*Exercise*: Return every line of the listing below as a JSON list of strings, one string per line, leaving out blank lines.

[Begin]

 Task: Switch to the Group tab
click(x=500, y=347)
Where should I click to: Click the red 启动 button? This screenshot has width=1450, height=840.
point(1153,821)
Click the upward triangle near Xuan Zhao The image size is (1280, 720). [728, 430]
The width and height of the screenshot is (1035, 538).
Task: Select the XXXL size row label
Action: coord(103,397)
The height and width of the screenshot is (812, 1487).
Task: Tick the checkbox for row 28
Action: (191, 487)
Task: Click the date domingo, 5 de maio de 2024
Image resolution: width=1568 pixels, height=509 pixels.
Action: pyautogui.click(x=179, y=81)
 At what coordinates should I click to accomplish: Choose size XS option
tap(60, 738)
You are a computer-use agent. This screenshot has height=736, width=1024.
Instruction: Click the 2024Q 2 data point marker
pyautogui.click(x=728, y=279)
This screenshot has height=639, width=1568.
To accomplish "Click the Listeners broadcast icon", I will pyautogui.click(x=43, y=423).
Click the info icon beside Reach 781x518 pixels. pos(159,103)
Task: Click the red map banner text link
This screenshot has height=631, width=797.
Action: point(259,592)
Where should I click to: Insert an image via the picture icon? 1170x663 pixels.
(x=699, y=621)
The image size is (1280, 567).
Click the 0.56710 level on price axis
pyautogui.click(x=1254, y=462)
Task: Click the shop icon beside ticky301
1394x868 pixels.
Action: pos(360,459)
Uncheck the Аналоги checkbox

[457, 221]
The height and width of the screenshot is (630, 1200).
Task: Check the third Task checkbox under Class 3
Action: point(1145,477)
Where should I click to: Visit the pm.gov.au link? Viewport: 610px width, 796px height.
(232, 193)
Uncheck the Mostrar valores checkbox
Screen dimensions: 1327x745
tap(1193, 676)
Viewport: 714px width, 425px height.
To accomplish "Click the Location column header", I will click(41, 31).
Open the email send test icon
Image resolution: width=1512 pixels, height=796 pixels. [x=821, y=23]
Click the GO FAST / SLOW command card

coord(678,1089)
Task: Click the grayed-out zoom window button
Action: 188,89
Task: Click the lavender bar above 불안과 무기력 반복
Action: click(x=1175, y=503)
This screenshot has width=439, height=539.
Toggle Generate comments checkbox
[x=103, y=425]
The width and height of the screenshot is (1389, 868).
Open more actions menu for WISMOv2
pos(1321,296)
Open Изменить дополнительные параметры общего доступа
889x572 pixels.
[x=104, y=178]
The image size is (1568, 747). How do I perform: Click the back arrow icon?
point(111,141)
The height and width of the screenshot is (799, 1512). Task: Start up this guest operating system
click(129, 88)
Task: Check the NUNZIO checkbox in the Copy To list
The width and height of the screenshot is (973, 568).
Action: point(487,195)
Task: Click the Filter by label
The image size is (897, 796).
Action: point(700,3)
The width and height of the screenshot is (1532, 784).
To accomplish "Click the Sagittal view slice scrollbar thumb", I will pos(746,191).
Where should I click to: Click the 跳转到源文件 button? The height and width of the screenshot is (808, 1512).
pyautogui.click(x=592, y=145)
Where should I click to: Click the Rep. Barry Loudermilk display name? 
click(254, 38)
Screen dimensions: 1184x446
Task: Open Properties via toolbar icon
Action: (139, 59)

[End]

*Exercise solution*:
[
  " Task: Switch to the Group tab",
  "click(x=500, y=347)",
  "Where should I click to: Click the red 启动 button? This screenshot has width=1450, height=840.",
  "point(1153,821)",
  "Click the upward triangle near Xuan Zhao The image size is (1280, 720). [728, 430]",
  "The width and height of the screenshot is (1035, 538).",
  "Task: Select the XXXL size row label",
  "Action: coord(103,397)",
  "The height and width of the screenshot is (812, 1487).",
  "Task: Tick the checkbox for row 28",
  "Action: (191, 487)",
  "Task: Click the date domingo, 5 de maio de 2024",
  "Image resolution: width=1568 pixels, height=509 pixels.",
  "Action: pyautogui.click(x=179, y=81)",
  " At what coordinates should I click to accomplish: Choose size XS option",
  "tap(60, 738)",
  "You are a computer-use agent. This screenshot has height=736, width=1024.",
  "Instruction: Click the 2024Q 2 data point marker",
  "pyautogui.click(x=728, y=279)",
  "This screenshot has height=639, width=1568.",
  "To accomplish \"Click the Listeners broadcast icon\", I will pyautogui.click(x=43, y=423).",
  "Click the info icon beside Reach 781x518 pixels. pos(159,103)",
  "Task: Click the red map banner text link",
  "This screenshot has height=631, width=797.",
  "Action: point(259,592)",
  "Where should I click to: Insert an image via the picture icon? 1170x663 pixels.",
  "(x=699, y=621)",
  "The image size is (1280, 567).",
  "Click the 0.56710 level on price axis",
  "pyautogui.click(x=1254, y=462)",
  "Task: Click the shop icon beside ticky301",
  "1394x868 pixels.",
  "Action: pos(360,459)",
  "Uncheck the Аналоги checkbox",
  "[457, 221]",
  "The height and width of the screenshot is (630, 1200).",
  "Task: Check the third Task checkbox under Class 3",
  "Action: point(1145,477)",
  "Where should I click to: Visit the pm.gov.au link? Viewport: 610px width, 796px height.",
  "(232, 193)",
  "Uncheck the Mostrar valores checkbox",
  "Screen dimensions: 1327x745",
  "tap(1193, 676)",
  "Viewport: 714px width, 425px height.",
  "To accomplish \"Click the Location column header\", I will click(41, 31).",
  "Open the email send test icon",
  "Image resolution: width=1512 pixels, height=796 pixels. [x=821, y=23]",
  "Click the GO FAST / SLOW command card",
  "coord(678,1089)",
  "Task: Click the grayed-out zoom window button",
  "Action: 188,89",
  "Task: Click the lavender bar above 불안과 무기력 반복",
  "Action: click(x=1175, y=503)",
  "This screenshot has width=439, height=539.",
  "Toggle Generate comments checkbox",
  "[x=103, y=425]",
  "The width and height of the screenshot is (1389, 868).",
  "Open more actions menu for WISMOv2",
  "pos(1321,296)",
  "Open Изменить дополнительные параметры общего доступа",
  "889x572 pixels.",
  "[x=104, y=178]",
  "The image size is (1568, 747). How do I perform: Click the back arrow icon?",
  "point(111,141)",
  "The height and width of the screenshot is (799, 1512). Task: Start up this guest operating system",
  "click(129, 88)",
  "Task: Check the NUNZIO checkbox in the Copy To list",
  "The width and height of the screenshot is (973, 568).",
  "Action: point(487,195)",
  "Task: Click the Filter by label",
  "The image size is (897, 796).",
  "Action: point(700,3)",
  "The width and height of the screenshot is (1532, 784).",
  "To accomplish \"Click the Sagittal view slice scrollbar thumb\", I will pos(746,191).",
  "Where should I click to: Click the 跳转到源文件 button? The height and width of the screenshot is (808, 1512).",
  "pyautogui.click(x=592, y=145)",
  "Where should I click to: Click the Rep. Barry Loudermilk display name? ",
  "click(254, 38)",
  "Screen dimensions: 1184x446",
  "Task: Open Properties via toolbar icon",
  "Action: (139, 59)"
]